* Exercise aim
Produce a word-for-word restatement of the lines from the line with "Given: Expand the" to the end of the listing below, inclusive.

* Data to process
>>>>

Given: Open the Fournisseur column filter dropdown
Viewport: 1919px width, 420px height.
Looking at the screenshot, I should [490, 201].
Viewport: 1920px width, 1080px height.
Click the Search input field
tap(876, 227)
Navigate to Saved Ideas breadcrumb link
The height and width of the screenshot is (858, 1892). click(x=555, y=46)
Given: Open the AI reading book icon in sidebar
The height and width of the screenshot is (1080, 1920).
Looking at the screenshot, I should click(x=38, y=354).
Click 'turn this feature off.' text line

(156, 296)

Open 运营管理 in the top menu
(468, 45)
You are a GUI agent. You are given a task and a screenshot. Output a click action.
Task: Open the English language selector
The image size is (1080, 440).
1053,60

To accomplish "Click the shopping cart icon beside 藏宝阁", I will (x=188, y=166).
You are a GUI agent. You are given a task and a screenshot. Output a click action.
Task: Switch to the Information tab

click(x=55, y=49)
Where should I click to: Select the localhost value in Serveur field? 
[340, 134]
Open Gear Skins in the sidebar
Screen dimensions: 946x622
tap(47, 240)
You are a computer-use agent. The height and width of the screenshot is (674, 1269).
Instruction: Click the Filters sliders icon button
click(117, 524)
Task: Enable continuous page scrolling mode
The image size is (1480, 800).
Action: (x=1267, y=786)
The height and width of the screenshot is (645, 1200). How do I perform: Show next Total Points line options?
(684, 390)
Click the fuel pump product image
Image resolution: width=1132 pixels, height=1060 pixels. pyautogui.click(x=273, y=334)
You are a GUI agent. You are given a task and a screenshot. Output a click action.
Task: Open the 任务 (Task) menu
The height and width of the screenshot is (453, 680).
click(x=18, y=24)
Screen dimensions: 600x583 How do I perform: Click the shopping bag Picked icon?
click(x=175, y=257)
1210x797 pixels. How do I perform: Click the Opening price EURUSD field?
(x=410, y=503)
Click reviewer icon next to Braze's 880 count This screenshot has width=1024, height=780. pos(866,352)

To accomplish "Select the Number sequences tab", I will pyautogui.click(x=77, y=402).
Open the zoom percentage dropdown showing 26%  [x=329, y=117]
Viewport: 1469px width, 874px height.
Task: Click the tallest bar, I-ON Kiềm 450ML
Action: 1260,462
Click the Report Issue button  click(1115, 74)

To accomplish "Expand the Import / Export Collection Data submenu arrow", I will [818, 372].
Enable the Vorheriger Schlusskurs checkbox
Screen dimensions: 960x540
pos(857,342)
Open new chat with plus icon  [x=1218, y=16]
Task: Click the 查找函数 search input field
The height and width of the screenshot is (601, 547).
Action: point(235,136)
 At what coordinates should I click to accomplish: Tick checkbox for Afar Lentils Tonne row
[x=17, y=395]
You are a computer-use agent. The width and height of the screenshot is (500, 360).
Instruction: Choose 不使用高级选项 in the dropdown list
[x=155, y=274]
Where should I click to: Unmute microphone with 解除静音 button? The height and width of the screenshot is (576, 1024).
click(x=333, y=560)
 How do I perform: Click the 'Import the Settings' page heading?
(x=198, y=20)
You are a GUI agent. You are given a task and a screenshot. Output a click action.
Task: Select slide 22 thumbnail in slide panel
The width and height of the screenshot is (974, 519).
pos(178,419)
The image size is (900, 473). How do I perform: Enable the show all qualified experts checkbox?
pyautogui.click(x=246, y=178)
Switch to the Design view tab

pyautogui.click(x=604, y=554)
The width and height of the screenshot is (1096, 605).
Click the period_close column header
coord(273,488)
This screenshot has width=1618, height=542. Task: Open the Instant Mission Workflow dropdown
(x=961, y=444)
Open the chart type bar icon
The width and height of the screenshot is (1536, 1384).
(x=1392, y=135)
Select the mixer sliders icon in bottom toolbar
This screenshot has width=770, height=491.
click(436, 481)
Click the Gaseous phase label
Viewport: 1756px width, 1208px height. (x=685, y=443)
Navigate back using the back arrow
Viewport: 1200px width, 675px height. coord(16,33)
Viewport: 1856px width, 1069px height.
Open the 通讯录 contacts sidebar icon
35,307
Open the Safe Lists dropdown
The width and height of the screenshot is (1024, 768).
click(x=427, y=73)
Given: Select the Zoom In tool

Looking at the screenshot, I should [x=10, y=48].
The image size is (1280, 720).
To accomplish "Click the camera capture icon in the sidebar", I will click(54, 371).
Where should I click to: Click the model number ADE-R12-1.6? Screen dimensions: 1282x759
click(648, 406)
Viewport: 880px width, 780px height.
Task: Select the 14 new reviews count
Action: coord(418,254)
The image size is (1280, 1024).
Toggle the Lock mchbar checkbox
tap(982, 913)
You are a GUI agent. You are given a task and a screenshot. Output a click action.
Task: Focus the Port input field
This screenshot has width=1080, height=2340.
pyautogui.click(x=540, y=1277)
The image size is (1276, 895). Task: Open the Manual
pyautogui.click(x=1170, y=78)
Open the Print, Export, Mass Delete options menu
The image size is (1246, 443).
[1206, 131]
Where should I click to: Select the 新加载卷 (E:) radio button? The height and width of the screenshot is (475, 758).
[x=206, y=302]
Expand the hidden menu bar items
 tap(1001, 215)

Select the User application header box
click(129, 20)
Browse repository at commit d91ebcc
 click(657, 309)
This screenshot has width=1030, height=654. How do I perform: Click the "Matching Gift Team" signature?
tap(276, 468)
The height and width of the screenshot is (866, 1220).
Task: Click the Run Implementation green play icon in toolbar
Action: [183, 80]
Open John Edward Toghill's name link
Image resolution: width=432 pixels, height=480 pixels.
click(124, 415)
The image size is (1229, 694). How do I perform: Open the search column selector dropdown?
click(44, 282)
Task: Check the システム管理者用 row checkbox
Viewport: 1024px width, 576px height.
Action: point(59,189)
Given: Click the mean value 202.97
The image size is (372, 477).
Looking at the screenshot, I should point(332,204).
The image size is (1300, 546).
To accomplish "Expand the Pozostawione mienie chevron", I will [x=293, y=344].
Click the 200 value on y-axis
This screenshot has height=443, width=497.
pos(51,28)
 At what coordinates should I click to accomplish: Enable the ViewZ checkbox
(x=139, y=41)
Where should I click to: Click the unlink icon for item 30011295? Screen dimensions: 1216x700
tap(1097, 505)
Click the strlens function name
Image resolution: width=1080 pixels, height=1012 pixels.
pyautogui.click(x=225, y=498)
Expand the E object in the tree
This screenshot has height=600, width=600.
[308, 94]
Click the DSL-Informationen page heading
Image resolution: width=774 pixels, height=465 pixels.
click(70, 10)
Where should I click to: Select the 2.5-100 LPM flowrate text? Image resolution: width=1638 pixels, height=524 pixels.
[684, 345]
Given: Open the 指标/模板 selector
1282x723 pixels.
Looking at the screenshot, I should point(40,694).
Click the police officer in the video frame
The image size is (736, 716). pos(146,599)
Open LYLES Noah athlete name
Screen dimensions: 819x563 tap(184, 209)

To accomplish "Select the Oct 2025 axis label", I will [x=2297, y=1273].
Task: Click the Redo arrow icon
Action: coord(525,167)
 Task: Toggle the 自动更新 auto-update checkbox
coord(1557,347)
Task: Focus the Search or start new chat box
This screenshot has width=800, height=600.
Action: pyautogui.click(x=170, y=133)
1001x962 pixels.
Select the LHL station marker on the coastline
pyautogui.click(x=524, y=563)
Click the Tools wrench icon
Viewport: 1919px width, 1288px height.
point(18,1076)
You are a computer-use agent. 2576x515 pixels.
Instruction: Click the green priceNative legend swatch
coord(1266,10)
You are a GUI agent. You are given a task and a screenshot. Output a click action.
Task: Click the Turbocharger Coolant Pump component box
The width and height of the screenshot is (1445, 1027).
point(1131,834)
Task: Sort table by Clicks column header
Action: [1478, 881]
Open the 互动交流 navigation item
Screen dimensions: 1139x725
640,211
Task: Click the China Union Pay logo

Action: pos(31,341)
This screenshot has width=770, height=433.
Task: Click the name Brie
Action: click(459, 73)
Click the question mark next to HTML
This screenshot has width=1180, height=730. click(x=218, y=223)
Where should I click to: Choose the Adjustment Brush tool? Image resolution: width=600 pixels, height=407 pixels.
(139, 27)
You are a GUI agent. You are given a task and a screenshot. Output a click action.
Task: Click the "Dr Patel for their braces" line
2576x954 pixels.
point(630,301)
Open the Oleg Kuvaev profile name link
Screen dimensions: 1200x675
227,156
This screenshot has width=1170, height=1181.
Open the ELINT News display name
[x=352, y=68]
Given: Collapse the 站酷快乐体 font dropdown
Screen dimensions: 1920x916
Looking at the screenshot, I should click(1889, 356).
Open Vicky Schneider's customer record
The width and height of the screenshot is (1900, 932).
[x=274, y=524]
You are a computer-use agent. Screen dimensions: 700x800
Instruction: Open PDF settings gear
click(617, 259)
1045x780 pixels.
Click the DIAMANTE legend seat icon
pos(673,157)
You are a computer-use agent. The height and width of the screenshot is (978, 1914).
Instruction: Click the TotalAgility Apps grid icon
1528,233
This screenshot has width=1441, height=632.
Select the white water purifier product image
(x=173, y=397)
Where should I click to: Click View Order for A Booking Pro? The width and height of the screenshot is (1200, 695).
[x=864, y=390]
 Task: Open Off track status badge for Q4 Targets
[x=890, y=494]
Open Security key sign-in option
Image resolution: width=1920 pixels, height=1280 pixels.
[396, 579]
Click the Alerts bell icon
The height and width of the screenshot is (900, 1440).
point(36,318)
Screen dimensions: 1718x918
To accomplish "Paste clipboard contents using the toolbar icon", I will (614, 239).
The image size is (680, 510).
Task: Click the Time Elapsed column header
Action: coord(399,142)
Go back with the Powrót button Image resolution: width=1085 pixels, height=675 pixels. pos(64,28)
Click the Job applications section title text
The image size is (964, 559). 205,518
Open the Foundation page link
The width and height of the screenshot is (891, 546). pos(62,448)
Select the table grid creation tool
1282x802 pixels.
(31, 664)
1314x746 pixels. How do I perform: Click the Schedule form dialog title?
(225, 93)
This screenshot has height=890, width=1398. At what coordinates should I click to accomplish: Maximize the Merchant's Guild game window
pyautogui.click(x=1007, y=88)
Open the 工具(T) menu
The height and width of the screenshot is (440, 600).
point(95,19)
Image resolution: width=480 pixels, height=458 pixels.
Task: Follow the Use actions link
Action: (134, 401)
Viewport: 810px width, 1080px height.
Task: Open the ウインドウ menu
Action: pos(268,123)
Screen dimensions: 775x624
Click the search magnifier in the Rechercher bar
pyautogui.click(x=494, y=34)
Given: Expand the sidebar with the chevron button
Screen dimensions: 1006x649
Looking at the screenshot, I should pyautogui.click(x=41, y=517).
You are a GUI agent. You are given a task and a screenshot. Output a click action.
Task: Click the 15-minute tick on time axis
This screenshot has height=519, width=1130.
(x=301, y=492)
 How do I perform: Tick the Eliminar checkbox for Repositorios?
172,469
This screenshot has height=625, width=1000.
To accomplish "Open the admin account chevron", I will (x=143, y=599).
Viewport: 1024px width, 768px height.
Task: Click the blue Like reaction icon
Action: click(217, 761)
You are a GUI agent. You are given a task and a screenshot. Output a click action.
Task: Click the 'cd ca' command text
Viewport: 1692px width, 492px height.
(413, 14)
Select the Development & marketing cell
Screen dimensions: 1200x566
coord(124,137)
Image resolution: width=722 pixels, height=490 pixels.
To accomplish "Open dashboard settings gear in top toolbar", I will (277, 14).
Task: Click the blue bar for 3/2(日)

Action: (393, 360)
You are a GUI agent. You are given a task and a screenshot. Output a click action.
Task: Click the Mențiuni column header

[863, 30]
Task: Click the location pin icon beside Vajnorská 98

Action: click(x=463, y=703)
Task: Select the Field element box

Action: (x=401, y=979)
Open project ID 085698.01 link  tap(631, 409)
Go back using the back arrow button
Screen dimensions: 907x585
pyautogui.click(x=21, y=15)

<<<<

* Problem solution
Given: Expand the sidebar with the chevron button
Screen dimensions: 1006x649
Looking at the screenshot, I should pyautogui.click(x=41, y=517).
You are a GUI agent. You are given a task and a screenshot. Output a click action.
Task: Click the 15-minute tick on time axis
This screenshot has height=519, width=1130.
(x=301, y=492)
 How do I perform: Tick the Eliminar checkbox for Repositorios?
172,469
This screenshot has height=625, width=1000.
To accomplish "Open the admin account chevron", I will (x=143, y=599).
Viewport: 1024px width, 768px height.
Task: Click the blue Like reaction icon
Action: click(217, 761)
You are a GUI agent. You are given a task and a screenshot. Output a click action.
Task: Click the 'cd ca' command text
Viewport: 1692px width, 492px height.
(413, 14)
Select the Development & marketing cell
Screen dimensions: 1200x566
coord(124,137)
Image resolution: width=722 pixels, height=490 pixels.
To accomplish "Open dashboard settings gear in top toolbar", I will (277, 14).
Task: Click the blue bar for 3/2(日)

Action: (393, 360)
You are a GUI agent. You are given a task and a screenshot. Output a click action.
Task: Click the Mențiuni column header

[863, 30]
Task: Click the location pin icon beside Vajnorská 98

Action: click(x=463, y=703)
Task: Select the Field element box

Action: (x=401, y=979)
Open project ID 085698.01 link  tap(631, 409)
Go back using the back arrow button
Screen dimensions: 907x585
pyautogui.click(x=21, y=15)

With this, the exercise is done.